Soon the farmer's son began the work of taming the new arrivals. While attempting to ride the roan stallion, he was thrown to the ground and half-trampled. His leg was badly broken. The neighbors came to investigate. "What terrible luck!" they exclaimed. The farmer replied, "Maybe. Maybe not."
The next day, soldiers visited the farmer's village. Strife had recently broken out between two warlords, and one of them had come to conscript all the local young men. Though every other son was commandeered, the farmer's boy was exempted because of his injury. The neighbors gathered again. "What fantastic luck!" they exclaimed. "Maybe," the farmer said. "Maybe not."
-Source: an old Taoist folktale
The Italian city of Florence harbors the richest trove of art treasures in the world. Its many museums are hot spots for outbreaks of a rare psychological disorder. Foreign tourists sometimes experience breakdowns while standing in the presence of the tremendous beauty, and are rushed to the psychiatric ward of Florence's Santa Maria Nuova Hospital.

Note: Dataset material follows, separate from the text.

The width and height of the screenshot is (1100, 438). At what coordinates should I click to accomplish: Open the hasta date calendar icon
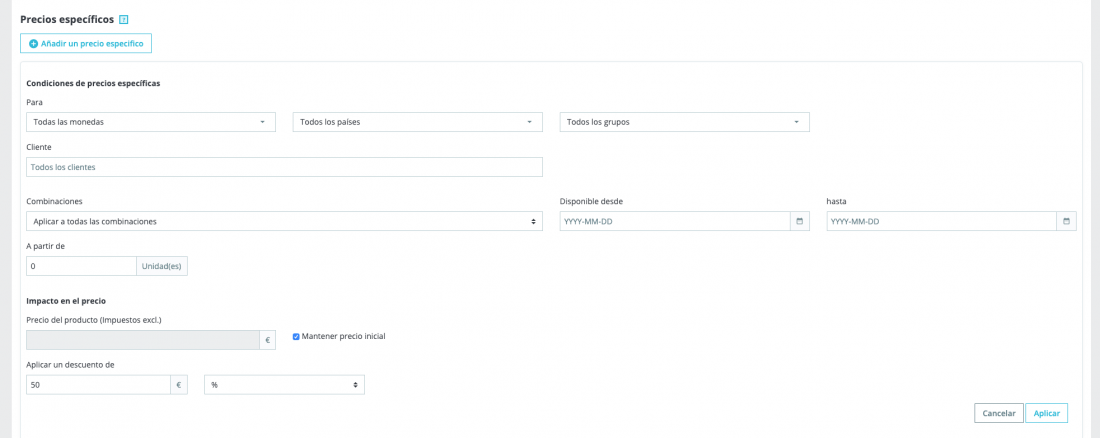click(1066, 221)
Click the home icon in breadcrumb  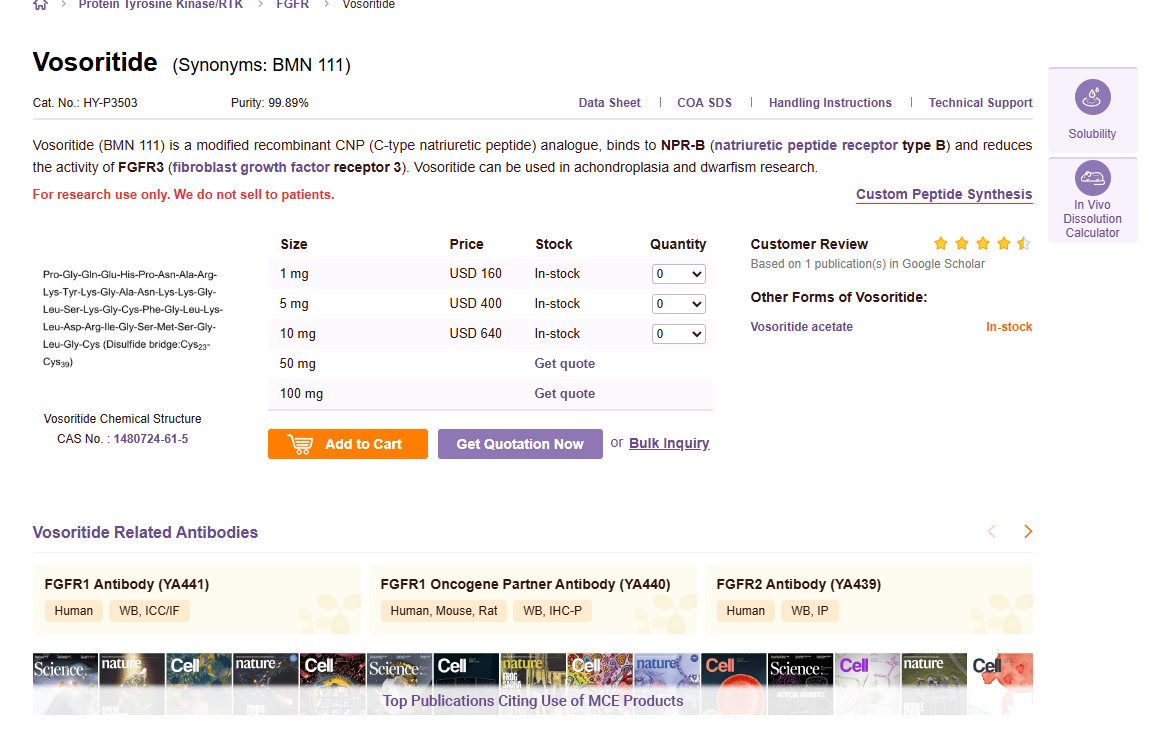(40, 4)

"Many visitors panic before a Raphael painting," reports Reuters. "Others collapse at the feet of Michelangelo's statue of David."
Psychiatrists have referred to this pathology as the Stendhal syndrome, named after the French novelist who wrote about his emotional breakdown during a visit to the city's art collection in 1817.
As you embark on your explorations of pronoia, you should protect yourself against this risk. Proceed cautiously as you expose yourself to the splendor that has been invisible or unavailable to you all these years.